Isolation is decidedly defective: there is one small ward on the men's side that could be used if needed for any offensive case, (but we saw nothing for the women). There was a pregnant syphilitic woman isolated in a ward close to the tramps' quarters. The place hardly deserved the name of ward; it was a bare, whitewashed room, the door of which opened immediately into the court; it had a very small fireplace, one small window, and a convenience with a good flush. An inmate shared the room with the patient at night, and the matron was responsible by day. An isolation hospital was built some years ago; but it is too near the other buildings, and, as it is not self-contained, it has been used for a storeroom for vegetables for some time past. All cases of infection are removed to the sanatorium outside the city. There are no children's wards. The receiving wards are at the front of the building, and are provided with baths and conveniences, all of modern construction.

There were no acute cases in the infirmary at the time of our visit. The moat serious case appeared to be that of a man recently admitted suffering from some affection of the throat. Nine patients were in bed, mostly cases of senility or rheumatism. There is no classification, and we saw idiots and imbeciles in almost every department. When restraint is necessary the patient is placed in a separate room in the care of inmates.

The nurse, who has been in the service of the Board for some time, is. untrained, and, though she acts as the midwife, is not certified. The wards and the appearance of her patients. did her credit. There is no night nurse. Pauper help is used in the infirmary, and when all the beds are full these helps must be relied on for much of the nursing.

The sanitary appliances are up to date; the wash-out pan, the open seat, the porcelain, baths, placed free from the walls, with hot and cold water, all of recent construction, show that the guardians have been setting their house in order. One point struck us: the narrow covering to the pan affords no leverage to enable an old infirm person to raise himself; it is a real objection to these fittings in asylums for the sick and infirm, and it might be obviated by prolonging the seat a little on either side, or by a pull from the ceiling. Shelves placed in the bath rooms or closets for the chambers and pans would be an improvement.
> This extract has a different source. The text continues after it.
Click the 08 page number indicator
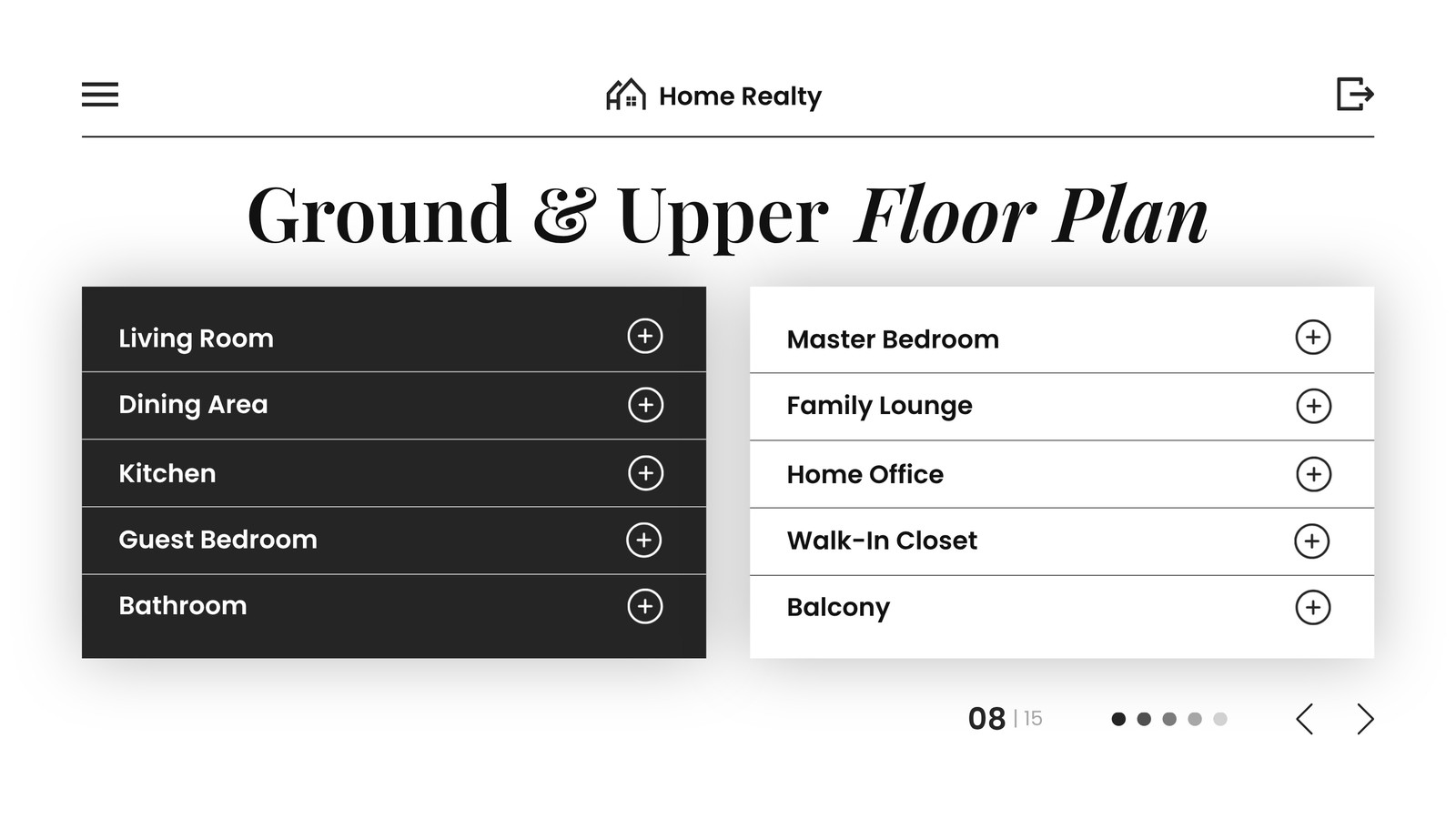1456x819 pixels. click(987, 719)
They were piled on the floor in confusion.

The nursery was one of the most cheerful we have seen; it was quite a pleasure to see the toys, pictures, wooden horse, and other accessories for a happy child's home. There was a bright fire, and the little ones seemed to be on good terms with the officers. The babies are kept here until they are 4, and longer if they seem weakly, as was the case with one little one now toddling about, but, being a backward child, it had been slow in finding its feet.
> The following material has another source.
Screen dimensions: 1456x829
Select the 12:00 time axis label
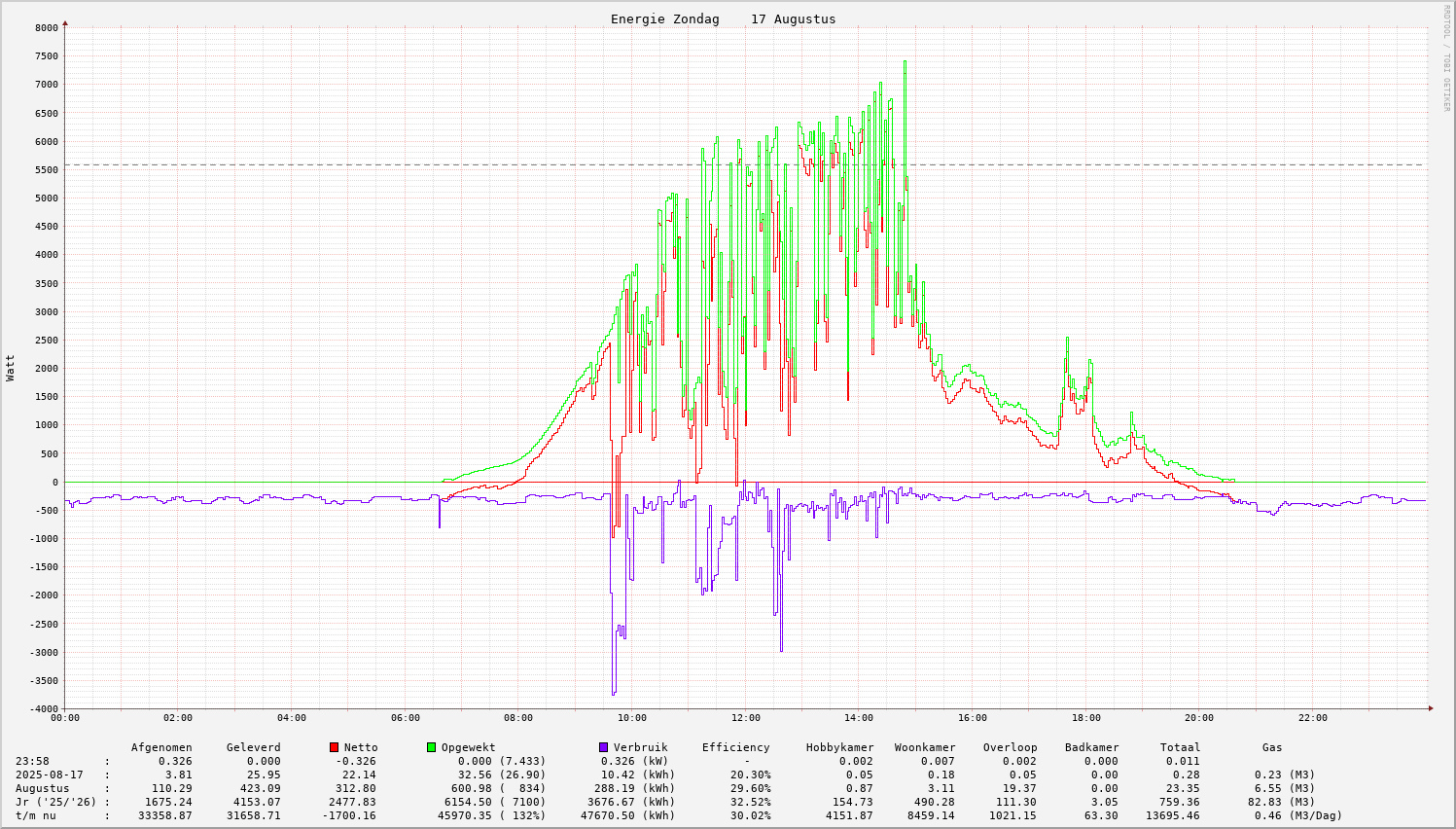coord(745,718)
For exercise the patients can either make use of the fire escape balconies or go into the garden and field, as we saw them that day. The women's airing court is circumscribed as compared with the men's, but they have their days for going into the garden.
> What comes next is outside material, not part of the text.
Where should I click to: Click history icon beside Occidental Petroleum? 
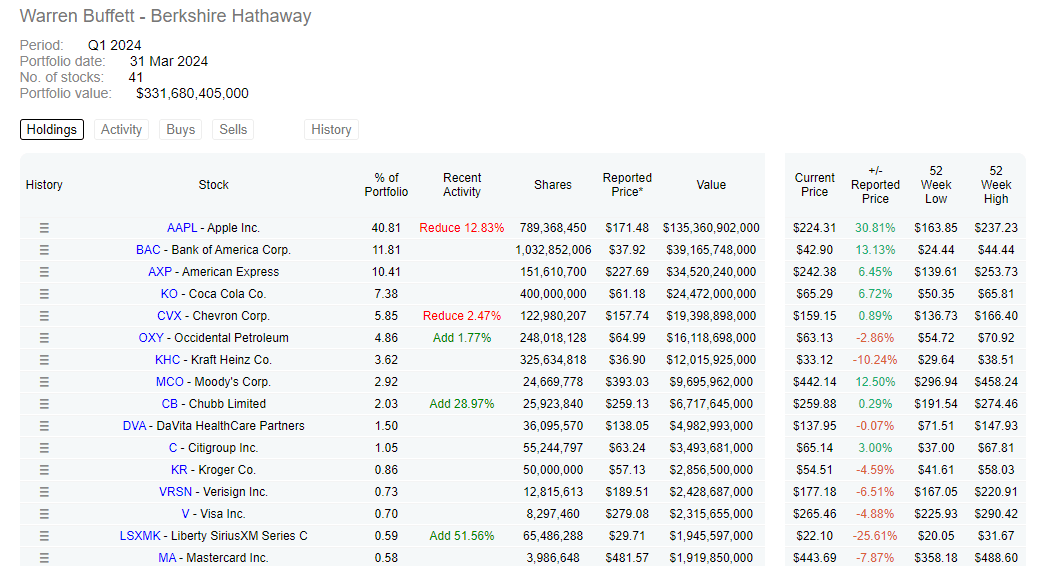tap(44, 338)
The bread is baked in the house, and tasted good. The infants have new milk, and the sick likewise, when this is ordered by the medical officer; the rest of the inmates, including the children, have scalded milk. The meat is roasted on two days in the week; and the portions being weighed and divided in the kitchen, are distributed in covered tins to, the various departments. We were informed that the sick diets were varied by the doctor.

RECOMMENDATIONS.

The defects in this infirmary are mainly structural: separate wards are required for isolation, especially for the lock cases; day rooms for the use of the more convalescent patients; a labour ward with separate offices; a separate department for the imbeciles, and a ward for the children in the infirmary. A trained nurse should succeed the present one when her time of superannuation comes, and a night nurse should be appointed at once.